(ASSIGNMENT):
Exactly as they appear, retype the lines from the one containing "Image resolution: width=1042" through the final line of the data below. Leave pictures out.

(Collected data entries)
☆ ☆ ☆ ☆ ☆ ☆ ☆

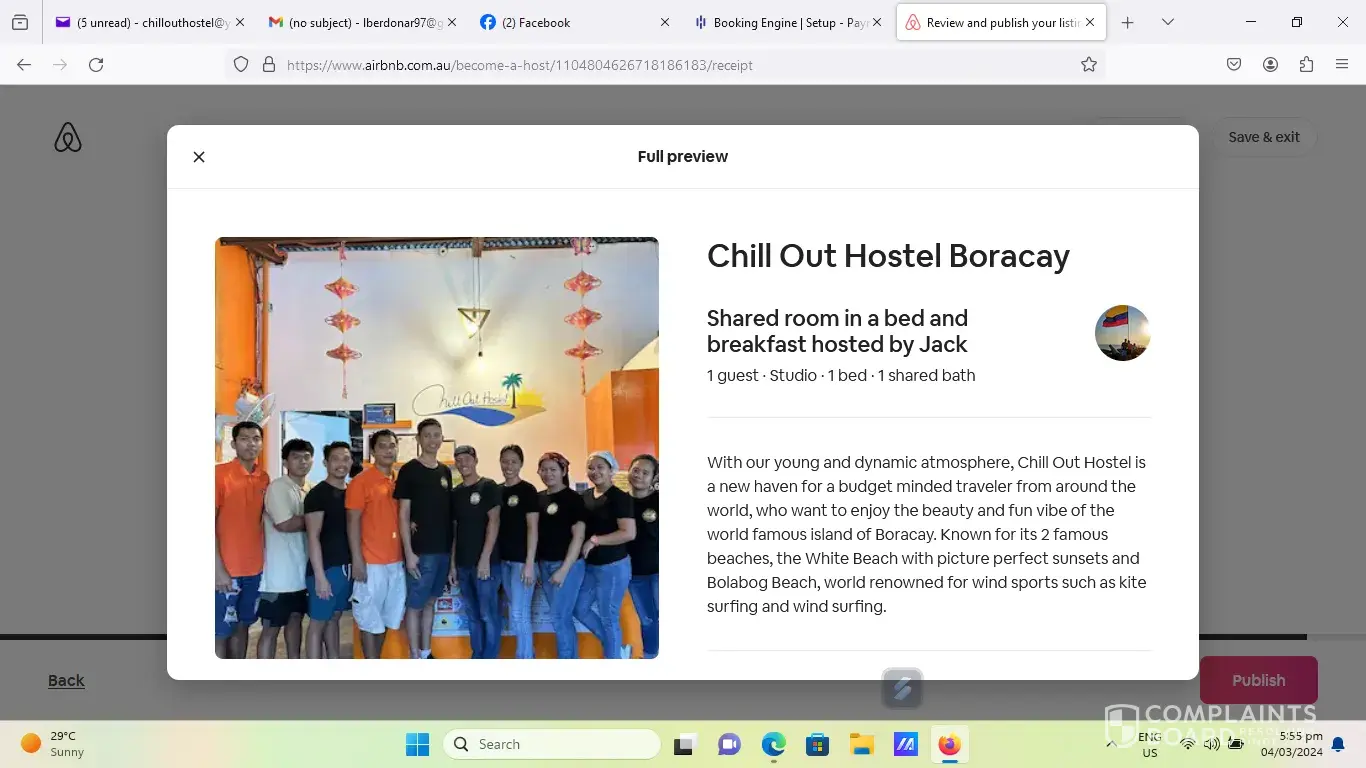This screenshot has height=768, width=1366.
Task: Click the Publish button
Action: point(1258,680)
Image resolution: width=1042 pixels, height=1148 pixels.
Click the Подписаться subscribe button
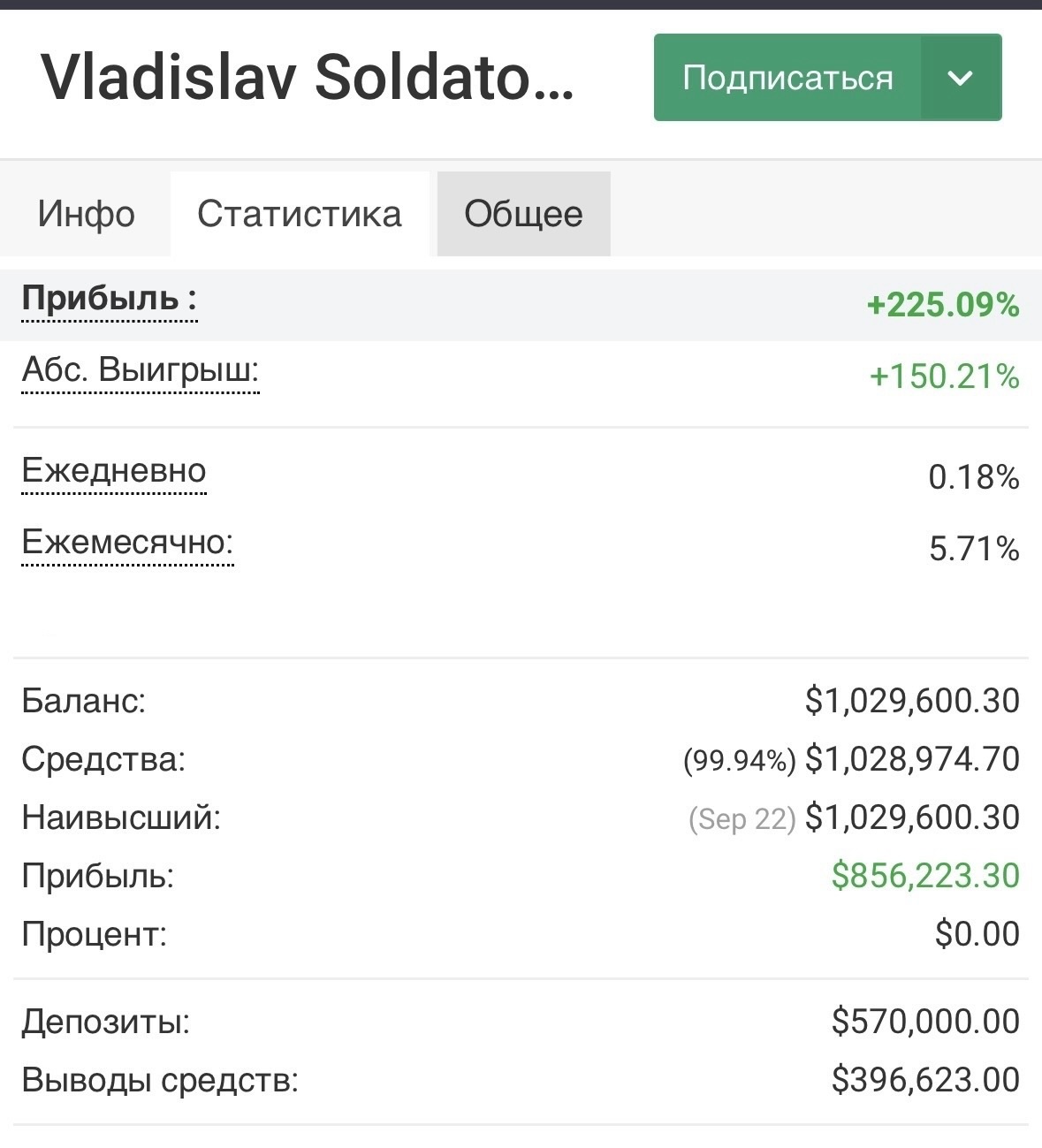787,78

☆ ☆ ☆ ☆ ☆ ☆ ☆

(SOLVED PROBLEM):
Image resolution: width=1042 pixels, height=1148 pixels.
Click the Подписаться subscribe button
787,78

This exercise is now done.